Informatie voor organisaties en bedrijven


Tolkmethoden

Dove en slechthorende mensen communiceren niet allemaal op dezelfde manier. Er zijn verschillende groepen doven en slechthorenden. Niet elke tolk is voor iedereen geschikt.

De manier waarop dove en slechthorende mensen communiceren hangt vaak af van de vorm van doofheid die ze hebben. Er zijn mensen die doof geboren zijn, mensen die plotseling doof zijn geworden (plotsdoven), mensen die langzaam doof geworden zijn (laatdoven), doofblinde mensen en slechthorende mensen. Elke groep heeft een eigen manier van communiceren en maakt gebruik van een andere tolkmethode. Hieronder staan de verschillende tolkmethoden uitgelegd.

  1. Nederlandse Gebarentaal (NGT).

    Een tolk Nederlandse Gebarentaal vertaalt gesproken Nederlands naar Nederlandse Gebarentaal en, als de tolkgebruiker niet zelf zijn stem gebruikt, van Nederlandse Gebarentaal naar gesproken Nederlands. Deze vorm van tolken past vooral bij mensen die NGT als moedertaal hebben. Dat zijn meestal mensen die doof geboren zijn.

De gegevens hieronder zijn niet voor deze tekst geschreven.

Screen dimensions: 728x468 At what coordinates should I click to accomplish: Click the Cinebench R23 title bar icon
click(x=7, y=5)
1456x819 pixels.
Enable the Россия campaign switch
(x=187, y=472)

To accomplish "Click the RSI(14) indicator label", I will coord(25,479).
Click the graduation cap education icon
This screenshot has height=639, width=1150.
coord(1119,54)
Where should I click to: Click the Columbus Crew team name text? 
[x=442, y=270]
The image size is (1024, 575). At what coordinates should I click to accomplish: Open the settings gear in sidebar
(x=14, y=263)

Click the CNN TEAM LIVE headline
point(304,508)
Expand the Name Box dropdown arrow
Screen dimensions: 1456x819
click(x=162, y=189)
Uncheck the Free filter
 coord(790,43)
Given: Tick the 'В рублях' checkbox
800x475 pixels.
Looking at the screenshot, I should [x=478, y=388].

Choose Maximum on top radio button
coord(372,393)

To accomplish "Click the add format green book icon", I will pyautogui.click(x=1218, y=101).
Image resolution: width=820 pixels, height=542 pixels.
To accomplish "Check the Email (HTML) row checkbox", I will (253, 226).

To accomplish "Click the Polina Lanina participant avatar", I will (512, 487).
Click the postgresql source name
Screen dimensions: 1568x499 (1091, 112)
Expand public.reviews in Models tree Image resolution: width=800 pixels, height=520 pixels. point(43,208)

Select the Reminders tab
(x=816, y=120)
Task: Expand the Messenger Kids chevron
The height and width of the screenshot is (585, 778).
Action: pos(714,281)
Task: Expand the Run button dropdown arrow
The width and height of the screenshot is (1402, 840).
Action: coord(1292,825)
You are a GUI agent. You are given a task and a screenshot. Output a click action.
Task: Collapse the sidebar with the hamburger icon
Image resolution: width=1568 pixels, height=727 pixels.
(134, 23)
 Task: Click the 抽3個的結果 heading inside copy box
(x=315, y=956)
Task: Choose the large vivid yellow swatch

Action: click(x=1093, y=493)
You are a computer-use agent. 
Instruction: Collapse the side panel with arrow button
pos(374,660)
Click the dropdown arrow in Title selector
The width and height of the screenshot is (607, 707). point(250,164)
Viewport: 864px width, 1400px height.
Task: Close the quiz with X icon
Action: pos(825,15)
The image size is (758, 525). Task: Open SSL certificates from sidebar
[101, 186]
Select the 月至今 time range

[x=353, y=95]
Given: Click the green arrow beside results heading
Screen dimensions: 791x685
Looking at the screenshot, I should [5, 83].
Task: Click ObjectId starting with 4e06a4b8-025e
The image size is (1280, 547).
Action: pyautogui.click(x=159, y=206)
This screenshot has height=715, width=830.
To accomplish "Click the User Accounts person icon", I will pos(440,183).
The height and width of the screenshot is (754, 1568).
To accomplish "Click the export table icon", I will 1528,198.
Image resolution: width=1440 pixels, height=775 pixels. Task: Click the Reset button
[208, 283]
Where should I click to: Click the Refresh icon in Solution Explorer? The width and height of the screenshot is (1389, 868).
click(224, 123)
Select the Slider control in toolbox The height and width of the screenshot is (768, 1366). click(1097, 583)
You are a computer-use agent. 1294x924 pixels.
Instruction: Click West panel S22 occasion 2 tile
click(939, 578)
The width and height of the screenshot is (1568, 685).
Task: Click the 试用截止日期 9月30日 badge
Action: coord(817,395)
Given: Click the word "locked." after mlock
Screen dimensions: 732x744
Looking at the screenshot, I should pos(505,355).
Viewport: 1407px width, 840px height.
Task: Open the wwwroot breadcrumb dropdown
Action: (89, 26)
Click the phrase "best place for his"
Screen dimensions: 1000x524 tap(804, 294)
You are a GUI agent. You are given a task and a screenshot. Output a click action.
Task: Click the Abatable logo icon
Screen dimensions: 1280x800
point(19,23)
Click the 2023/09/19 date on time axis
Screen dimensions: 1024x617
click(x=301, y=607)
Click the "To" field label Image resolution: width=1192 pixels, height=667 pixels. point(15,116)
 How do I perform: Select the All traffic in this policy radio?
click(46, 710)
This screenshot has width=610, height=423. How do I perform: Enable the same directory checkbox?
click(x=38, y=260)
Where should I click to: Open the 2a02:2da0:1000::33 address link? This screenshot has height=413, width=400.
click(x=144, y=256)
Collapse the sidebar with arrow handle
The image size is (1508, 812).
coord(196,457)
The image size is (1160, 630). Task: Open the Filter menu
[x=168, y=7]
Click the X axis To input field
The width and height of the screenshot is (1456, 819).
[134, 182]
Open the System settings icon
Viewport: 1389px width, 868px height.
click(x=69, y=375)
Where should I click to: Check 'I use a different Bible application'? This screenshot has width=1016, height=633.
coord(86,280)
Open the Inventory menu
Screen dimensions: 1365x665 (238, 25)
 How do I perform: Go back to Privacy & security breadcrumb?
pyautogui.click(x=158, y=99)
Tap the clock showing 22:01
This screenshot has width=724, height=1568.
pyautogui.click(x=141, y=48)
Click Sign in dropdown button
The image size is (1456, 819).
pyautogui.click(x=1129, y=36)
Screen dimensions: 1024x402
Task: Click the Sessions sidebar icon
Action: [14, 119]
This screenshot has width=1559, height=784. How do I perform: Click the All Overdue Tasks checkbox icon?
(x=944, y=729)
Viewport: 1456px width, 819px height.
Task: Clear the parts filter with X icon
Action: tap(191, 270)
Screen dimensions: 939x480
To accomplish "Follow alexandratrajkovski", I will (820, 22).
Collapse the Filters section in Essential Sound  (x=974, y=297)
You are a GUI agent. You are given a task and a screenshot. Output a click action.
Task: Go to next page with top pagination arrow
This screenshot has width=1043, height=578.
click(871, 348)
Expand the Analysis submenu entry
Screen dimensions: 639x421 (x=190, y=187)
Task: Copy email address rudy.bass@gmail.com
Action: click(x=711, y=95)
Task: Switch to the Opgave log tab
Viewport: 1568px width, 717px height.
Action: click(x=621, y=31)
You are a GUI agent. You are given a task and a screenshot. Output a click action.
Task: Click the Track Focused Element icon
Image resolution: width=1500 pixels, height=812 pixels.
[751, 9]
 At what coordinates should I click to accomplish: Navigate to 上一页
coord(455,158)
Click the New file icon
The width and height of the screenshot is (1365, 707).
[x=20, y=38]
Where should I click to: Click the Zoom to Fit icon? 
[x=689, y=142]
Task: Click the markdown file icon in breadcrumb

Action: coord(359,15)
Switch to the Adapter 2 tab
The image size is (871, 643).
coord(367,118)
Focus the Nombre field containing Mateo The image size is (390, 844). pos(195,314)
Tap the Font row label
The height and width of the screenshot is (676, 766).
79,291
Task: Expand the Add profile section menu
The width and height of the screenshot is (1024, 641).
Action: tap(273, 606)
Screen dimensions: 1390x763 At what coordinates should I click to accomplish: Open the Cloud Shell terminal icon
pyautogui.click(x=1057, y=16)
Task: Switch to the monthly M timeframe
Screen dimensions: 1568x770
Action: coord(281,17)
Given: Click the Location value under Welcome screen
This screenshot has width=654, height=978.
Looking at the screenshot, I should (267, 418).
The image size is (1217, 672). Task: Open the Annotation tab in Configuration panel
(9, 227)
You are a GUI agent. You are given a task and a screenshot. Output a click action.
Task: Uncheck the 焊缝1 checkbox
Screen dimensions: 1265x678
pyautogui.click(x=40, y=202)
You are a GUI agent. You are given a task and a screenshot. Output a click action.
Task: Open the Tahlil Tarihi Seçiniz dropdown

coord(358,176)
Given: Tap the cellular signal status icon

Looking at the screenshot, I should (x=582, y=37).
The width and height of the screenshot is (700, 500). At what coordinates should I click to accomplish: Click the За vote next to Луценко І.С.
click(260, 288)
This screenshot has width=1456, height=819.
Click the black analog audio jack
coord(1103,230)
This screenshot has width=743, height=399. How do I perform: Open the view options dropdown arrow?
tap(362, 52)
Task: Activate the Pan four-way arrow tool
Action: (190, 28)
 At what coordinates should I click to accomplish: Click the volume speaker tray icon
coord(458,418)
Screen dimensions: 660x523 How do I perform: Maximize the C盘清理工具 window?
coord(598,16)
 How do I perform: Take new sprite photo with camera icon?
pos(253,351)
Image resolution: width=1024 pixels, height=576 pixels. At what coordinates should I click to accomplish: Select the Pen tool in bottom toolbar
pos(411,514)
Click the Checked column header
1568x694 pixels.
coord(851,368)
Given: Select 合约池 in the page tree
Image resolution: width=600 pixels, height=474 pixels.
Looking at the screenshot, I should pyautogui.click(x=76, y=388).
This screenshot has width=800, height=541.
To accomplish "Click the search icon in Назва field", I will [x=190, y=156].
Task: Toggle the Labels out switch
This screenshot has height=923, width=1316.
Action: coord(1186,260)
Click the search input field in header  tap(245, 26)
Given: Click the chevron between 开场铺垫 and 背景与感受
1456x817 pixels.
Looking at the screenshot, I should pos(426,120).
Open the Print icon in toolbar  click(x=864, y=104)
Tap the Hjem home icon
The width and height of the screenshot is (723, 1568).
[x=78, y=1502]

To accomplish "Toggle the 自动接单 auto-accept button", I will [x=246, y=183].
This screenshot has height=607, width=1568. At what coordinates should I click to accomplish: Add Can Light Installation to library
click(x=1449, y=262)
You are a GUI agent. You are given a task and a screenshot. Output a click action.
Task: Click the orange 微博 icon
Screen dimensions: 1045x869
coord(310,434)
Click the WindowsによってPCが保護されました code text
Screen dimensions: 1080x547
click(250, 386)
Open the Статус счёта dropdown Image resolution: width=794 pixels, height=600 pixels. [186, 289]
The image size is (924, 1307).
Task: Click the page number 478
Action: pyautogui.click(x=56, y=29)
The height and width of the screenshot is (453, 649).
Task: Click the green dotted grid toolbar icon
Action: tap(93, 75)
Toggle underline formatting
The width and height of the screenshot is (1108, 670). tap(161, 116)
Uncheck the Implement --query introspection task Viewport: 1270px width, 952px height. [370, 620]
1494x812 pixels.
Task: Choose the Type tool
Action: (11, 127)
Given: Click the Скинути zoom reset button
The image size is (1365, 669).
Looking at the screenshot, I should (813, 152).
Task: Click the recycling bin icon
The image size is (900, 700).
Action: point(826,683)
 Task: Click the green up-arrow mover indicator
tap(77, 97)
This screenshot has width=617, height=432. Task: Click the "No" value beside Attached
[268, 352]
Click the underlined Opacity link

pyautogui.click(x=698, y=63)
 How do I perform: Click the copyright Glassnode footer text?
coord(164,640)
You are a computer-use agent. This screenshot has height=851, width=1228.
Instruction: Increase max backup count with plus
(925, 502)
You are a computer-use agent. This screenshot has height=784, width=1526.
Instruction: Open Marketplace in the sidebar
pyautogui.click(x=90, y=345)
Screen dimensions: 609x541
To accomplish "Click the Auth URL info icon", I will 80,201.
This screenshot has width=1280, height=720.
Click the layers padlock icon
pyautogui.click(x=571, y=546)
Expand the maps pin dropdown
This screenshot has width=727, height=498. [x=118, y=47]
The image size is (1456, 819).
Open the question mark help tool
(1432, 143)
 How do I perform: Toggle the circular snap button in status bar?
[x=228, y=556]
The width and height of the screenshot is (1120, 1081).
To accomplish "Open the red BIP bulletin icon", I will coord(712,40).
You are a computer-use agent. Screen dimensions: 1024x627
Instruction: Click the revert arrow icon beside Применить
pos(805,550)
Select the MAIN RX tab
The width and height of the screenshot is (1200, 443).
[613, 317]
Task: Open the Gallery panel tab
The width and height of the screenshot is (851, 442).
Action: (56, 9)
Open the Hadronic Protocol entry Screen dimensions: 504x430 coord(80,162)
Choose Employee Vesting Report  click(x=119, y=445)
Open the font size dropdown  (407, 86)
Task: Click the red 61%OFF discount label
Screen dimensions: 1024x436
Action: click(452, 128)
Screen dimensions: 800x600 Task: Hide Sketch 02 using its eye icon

  2. Nederlands met Gebaren (NmG).

    Plots- en laatdove mensen en slechthorenden hebben vaak gesproken Nederlands als moedertaal. Zij maken veel gebruik van een tolk Nederlands ondersteund met Gebaren. De tolk vertaalt dan het gesproken Nederlands naar een combinatie van duidelijk mondbeeld en ondersteunende gebaren.

  3. Oraal tolken.

    Sommige dove mensen kennen geen gebaren, maar zij kunnen wel goed spraakafzien. De tolk herhaalt dan letterlijk de zinnen die gesproken worden met een duidelijk mondbeeld. De dove persoon kan dan, door naar het mondbeeld van de tolk te kijken, volgen wat er gezegd wordt.

  4. Stemtolken.

    Met stemtolken wordt bedoeld dat de tolk 'stem geeft' aan de dove of slechthorende persoon, die zelf zijn stem niet gebruikt of van wie de stem niet duidelijk genoeg is om verstaanbaar te zijn voor horende mensen. De dove of slechthorende persoon gebruikt dan zelf meestal Nederlandse Gebarentaal of Nederlands met Gebaren. De tolk vertaalt dan naar gesproken Nederlands. Deze vorm van tolken past vooral bij mensen die doof geboren zijn.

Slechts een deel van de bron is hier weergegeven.